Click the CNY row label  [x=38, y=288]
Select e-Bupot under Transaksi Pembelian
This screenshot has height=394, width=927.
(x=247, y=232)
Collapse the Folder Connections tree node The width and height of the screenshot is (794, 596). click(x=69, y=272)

--

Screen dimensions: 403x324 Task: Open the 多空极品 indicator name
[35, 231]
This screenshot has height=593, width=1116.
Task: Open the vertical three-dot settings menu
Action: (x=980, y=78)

==

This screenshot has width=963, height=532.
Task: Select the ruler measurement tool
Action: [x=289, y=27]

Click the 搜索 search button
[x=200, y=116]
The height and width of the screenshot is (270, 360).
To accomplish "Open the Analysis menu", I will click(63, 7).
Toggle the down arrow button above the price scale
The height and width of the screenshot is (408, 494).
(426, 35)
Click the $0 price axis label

_ASSIGNED TASK_
Your answer should be only the number of lines, in the entries above, that include "label".

_SOLVED EXERCISE_
2